Bravados : Pardonnez nos offenses

 

Sous le signe de la corde et de la croix…

Ouvrage de vengeance et de violence(s), Bravados (King, 1958) dialogue à distance avec Un justicier dans la ville (Winner, 1974) et Taxi Driver (Scorsese, 1976). Comme Kersey, Douglass aboutit à une impasse ; comme Bickle, il connaît la gloire sur le tard. Mais bien moins abstrait, désincarné, que le Clint Eastwood de L’Homme des hautes plaines (1973) et Pale Rider (1985), plus croyant que les précités architecte et vétéran, il va devoir désormais vivre avec le souvenir de sa culpabilité décuplée. Si Carrousel (King, 1956) attribuait au protagoniste en plein péché, puisque suicidé, une seconde chance de bienveillance, Bravados duplique presque à l’identique le traumatisme initial, à savoir viol suivi d’homicide, dispense du pardon et prodigue la damnation. Au terme de sa traversée aveuglée de l’Enfer sur Terre, où la nuit américaine technique devient vite métaphysique, éclaire sur la nuit de l’Amérique nordiste, l’ange exterminateur, obsédé tueur coupable aussi d’erreur(s), de western non plus urbain, plutôt de terrain, finit au sein d’une église, à proximité de la prison, y fait son examen de conscience in extremis, son mea maxima culpa avant de recueillir de la foule locale les vivats. Ni Sisyphe de l’autodéfense à la Bronson, ni bombe à retardement et au volant de l’ultime plan à la De Niro, l’impeccable Peck interprète avec une difficulté d’acteur avouée, dépassée, un époux et un père perturbé, une mémésis sans pitié.

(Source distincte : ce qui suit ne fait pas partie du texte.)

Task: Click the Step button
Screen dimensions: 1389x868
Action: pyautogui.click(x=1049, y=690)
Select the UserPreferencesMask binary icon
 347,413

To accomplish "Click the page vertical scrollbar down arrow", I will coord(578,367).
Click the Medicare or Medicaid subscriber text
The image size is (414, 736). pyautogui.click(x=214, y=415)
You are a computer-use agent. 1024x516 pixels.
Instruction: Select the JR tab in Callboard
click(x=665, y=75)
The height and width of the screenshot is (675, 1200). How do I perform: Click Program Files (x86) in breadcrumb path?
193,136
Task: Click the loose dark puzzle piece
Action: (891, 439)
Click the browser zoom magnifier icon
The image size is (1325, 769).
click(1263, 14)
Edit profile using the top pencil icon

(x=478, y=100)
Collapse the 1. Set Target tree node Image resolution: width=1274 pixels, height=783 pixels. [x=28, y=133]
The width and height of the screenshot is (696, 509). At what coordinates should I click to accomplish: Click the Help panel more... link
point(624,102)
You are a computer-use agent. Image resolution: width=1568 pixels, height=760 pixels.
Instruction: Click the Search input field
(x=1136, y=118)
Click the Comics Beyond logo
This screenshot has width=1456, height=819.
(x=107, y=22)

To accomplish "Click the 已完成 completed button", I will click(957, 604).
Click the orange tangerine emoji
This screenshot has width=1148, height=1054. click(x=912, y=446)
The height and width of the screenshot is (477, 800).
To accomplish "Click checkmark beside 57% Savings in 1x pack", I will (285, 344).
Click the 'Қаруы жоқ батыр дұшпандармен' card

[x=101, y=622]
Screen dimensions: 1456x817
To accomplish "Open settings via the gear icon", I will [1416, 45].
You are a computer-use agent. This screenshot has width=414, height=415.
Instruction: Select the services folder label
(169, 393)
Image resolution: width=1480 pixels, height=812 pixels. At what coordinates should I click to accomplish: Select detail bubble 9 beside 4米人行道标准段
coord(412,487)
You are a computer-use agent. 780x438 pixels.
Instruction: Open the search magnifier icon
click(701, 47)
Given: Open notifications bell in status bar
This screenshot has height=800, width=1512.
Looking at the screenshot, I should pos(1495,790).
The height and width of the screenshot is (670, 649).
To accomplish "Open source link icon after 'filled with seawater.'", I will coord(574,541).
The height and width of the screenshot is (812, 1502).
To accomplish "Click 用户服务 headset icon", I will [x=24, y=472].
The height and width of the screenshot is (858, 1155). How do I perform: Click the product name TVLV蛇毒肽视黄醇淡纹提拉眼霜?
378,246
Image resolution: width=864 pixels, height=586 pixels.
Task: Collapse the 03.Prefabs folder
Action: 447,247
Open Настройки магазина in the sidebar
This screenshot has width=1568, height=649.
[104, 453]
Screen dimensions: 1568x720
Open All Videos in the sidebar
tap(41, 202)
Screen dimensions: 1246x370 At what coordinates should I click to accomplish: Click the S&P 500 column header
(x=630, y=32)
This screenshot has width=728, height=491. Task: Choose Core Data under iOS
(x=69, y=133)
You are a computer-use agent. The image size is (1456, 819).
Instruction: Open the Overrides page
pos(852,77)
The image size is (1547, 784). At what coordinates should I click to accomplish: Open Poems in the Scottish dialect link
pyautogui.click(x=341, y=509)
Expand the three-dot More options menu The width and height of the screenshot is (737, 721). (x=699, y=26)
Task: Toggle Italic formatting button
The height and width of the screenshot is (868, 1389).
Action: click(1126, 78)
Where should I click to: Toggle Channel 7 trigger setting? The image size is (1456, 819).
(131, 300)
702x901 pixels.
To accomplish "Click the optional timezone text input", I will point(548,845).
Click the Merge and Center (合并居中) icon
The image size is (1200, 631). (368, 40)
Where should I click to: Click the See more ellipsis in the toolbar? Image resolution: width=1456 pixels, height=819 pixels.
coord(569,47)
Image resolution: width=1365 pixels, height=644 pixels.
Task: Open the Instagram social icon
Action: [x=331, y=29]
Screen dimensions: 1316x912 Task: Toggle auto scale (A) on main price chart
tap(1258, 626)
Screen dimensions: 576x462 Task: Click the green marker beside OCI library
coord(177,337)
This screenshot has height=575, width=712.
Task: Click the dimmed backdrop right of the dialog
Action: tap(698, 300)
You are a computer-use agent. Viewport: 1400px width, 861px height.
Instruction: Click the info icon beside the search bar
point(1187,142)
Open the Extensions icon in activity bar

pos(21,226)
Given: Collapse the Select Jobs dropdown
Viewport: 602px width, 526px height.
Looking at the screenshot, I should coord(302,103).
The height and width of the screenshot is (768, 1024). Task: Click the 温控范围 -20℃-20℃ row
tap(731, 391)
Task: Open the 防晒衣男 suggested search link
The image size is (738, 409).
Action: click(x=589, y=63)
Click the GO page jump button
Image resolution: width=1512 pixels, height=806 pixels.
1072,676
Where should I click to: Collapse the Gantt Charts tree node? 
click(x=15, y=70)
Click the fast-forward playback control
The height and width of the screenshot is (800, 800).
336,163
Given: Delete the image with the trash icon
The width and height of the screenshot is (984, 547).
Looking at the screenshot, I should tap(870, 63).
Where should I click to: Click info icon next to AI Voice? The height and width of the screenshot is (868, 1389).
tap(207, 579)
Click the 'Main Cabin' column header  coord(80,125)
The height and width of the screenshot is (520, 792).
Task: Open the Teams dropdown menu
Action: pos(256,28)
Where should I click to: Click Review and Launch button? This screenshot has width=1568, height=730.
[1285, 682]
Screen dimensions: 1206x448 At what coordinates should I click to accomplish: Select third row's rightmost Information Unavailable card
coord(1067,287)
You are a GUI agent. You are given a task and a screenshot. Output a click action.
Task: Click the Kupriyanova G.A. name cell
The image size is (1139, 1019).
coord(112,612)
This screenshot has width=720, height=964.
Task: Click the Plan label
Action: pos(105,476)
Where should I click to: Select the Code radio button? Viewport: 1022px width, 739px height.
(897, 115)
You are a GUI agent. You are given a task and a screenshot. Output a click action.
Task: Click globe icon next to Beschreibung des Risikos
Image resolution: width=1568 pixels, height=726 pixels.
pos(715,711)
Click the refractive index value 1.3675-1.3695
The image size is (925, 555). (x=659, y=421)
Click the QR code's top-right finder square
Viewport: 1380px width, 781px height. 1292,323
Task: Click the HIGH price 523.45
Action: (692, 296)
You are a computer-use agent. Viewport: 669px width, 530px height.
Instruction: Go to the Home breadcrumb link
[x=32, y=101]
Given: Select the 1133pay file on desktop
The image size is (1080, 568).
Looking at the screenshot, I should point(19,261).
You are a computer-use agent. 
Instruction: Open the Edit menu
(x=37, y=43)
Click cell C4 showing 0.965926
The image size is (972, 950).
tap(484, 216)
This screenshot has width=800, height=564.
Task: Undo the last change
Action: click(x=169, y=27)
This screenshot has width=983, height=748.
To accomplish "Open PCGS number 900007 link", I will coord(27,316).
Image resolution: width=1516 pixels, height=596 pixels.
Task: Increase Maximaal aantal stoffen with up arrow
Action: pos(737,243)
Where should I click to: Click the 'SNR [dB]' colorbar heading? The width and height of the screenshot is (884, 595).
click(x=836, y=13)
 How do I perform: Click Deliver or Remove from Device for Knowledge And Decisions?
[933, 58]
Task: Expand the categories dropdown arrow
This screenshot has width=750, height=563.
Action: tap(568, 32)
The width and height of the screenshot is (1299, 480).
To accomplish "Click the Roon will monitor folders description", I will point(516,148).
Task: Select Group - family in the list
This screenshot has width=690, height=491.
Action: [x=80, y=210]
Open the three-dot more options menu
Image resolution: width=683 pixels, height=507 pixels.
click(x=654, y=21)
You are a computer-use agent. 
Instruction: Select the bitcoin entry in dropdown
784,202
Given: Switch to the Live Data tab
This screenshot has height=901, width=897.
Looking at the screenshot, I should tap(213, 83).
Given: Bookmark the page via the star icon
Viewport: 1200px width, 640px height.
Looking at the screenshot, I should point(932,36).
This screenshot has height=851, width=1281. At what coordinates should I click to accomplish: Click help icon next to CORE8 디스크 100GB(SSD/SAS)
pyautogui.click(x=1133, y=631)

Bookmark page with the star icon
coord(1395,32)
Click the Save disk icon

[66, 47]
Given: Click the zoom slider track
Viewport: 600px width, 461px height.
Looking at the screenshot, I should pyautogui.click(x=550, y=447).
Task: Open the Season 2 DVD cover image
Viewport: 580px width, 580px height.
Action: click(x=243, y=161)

Mal orienté, davantage désorienté, via un voisin malsain, vrai violeur/voleur de meurtrier faux témoin, prospecteur luciférien, il débarque en petite ville puis traque aux grands alentours ceux, croit-il, responsables de la mort affreuse de sa femme. Hélas, lucidité d’artiste en partie de l’imagerie spécialiste, de cinéaste d’éducation méthodiste converti au catholicisme, les sentiers de la pendaison ne conduisent vers la rédemption, prédisposent à la perdition.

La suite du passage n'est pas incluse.